### Source material ###
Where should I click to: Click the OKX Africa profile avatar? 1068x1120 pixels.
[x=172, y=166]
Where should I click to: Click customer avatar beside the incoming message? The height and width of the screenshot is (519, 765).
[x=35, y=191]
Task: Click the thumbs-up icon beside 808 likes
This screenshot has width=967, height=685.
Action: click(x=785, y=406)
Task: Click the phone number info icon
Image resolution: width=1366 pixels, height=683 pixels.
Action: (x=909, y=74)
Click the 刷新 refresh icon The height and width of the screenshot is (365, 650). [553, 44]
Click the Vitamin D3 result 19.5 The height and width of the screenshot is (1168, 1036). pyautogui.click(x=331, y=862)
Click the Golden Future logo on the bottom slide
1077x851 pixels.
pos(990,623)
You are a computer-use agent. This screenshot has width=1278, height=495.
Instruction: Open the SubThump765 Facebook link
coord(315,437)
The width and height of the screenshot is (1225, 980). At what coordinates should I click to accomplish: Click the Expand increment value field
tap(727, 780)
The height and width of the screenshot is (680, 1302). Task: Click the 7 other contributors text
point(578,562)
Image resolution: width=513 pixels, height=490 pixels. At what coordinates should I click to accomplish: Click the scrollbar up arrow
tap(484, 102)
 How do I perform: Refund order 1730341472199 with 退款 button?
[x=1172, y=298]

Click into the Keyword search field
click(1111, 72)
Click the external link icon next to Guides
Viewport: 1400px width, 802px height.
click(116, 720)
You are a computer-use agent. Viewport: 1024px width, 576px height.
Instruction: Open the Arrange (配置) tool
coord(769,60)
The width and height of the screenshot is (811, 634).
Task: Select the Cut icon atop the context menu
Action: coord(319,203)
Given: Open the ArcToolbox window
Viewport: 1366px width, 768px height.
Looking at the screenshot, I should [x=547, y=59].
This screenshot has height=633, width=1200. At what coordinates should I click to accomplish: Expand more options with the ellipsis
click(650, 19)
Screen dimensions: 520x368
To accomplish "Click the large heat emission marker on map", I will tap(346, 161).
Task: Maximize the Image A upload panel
###
## What to produce
Return, in full, every line of these entries that holds "agent".

## Exercise solution
You are a computer-use agent. This screenshot has width=1278, height=495.
You are a computer-use agent. Viewport: 1024px width, 576px height.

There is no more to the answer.